“Yazmaya nasıl zaman buluyorsun?”
Bu soru değişik zamanlarda ve farklı kişilerce bana soruluyor. Geçen gün yine yolda karşılaştığım bir arkadaşım, yazılarımı izlediğini ve beğendiğini söyledikten sonra aynı soruyu yöneltti. Kuşkusuz yalnızca onunla ilgili değil, genel olarak düşünüyorum: Yakınılan zamansızlık mı, soranın yazmaya olan ilgisizliği ya da yetersizliği mi, yoksa gereksiz bir uğraşa nasıl zaman ayırdığım mı, anlayamıyorum. Ama kesin olarak söylediğim bir şey var: Herkes ilgi duyduğu konularda, ayıracak bir zamanı mutlaka buluyor!
Bu, televizyon izlemekten tutun, futbol, sinema, kitap okuma, bulmaca çözme, tenis, yoga, kumar, bilgisayar, örgü örme, yemek yapma, resim… Aklımıza gelebilecek her konu ve eğilim, mutlaka birimizin tutkusu, dinlenme alanı, savrulduğumuz günlük sorunlar içinde bir sığınma limanı olabilir. İster hobi, ister boş zamanları değerlendirme, ister tutkularımızı doyurmak diyelim; bunlar, maddesel gereksinimlerimizi karşılamak, varlığımızı sürdürmek için yaptığımız çalışmalar kadar önemlidir. Bir taraf bedensel doyum sağlarken, diğeri de tinsel yanımızı doyurmaktadır. Bu yüzden özel bir zaman ayırdığımız, çalışma dışı bu uğraşların karşılığında, doğal olarak maddesel bir beklentimiz de olmuyor; daha çok keyif alanımızı genişletiyor, sosyal yanımızı güçlendiriyor, bizi mutlu ediyorlar.
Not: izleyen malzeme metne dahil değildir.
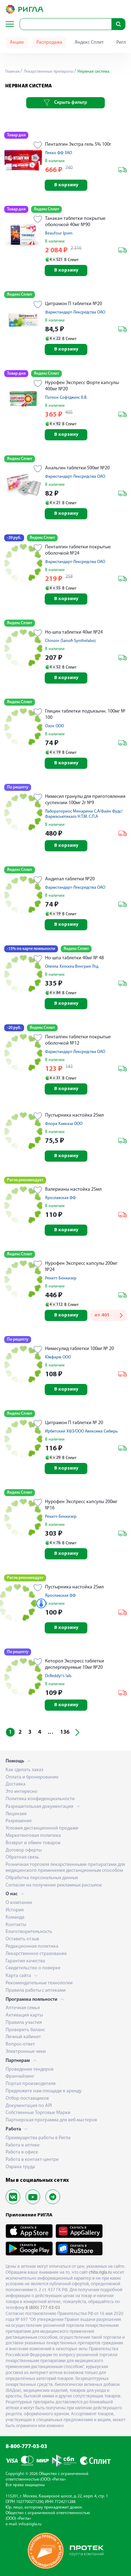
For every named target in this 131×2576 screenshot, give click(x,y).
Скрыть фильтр (65, 103)
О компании (19, 1902)
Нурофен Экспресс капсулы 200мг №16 (81, 1505)
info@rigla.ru (30, 2524)
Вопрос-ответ (20, 2044)
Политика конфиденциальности (40, 1799)
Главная (12, 72)
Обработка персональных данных (42, 1878)
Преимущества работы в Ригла (38, 2138)
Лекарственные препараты (48, 72)
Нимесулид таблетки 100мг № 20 (79, 1348)
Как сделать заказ (24, 1770)
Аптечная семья (23, 2008)
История (15, 1910)
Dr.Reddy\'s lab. (58, 1676)
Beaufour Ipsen (59, 233)
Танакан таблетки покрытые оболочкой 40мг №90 (75, 222)
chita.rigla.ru (100, 2272)
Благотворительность (29, 1931)
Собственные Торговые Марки (38, 2112)
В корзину (66, 185)
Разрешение (19, 1821)
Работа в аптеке (22, 2145)
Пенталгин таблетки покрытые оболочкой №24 (78, 550)
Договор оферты (24, 1850)
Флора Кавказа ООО (63, 1124)
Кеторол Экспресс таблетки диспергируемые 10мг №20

Yazıya, yazarlığa dönecek olursak…
Çok değil, otuz – kırk yıl öncesine kadar, ülkemizde yazdıklarıyla geçimini sağlayan yazarlar parmakla sayılabilirdi. Bu gün, satış sayılarını göz önüne alarak geçmişe göre daha iyimser olabiliyorum. Oysa dünyanın her yerinde, iletişim kanallarının çoğalması, çeviri ortamının genişlemesiyle, yazarlığa soyunmuş, bu işten de büyük paralar kazanan birçok imza sahibini sayabiliriz.
Eduardo Galeano’nun bir kitabında okumuştum:
Karl Marx’ın 1883 yılında Londra mezarlığındaki cenaze törenine, mezarcıyı da sayarsak yalnızca on bir kişi katılmış.Mezar taşına da bu tümce kazınmış: “Filozoflar dünyayı çok farklı biçimlerde yorumladılar, ama asıl mesele onu değiştirmek”
Düşünceleriyle 20. yüzyılı sarsan Marx, yaşamını sürekli polisten ve alacaklılardan kaçarak geçirmiş.
Başyapıtı hakkında şöyle demişti:
“Benim kadar az parası olup da para hakkında bu kadar çok yazan başka kimse olmadı. Kapital, onu yazarken içtiğim tütünün parasını bile karşılamayacak.”
Bilmem, bu ünlü düşünürün sözleri üstüne bir yorum yapmamız gerekiyor mu?
Yazma, paylaşma, bir şeyler söyleme tutkusu olmasa, bir insan niye yazarlığa soyunsun, niçin zamanını maddesel bir beklenti olmadan, bu uğraş için harcasın?
Sanırım sanatçıların yaratma amaçlarından biri, bu sorunun yanıtında aranabilir.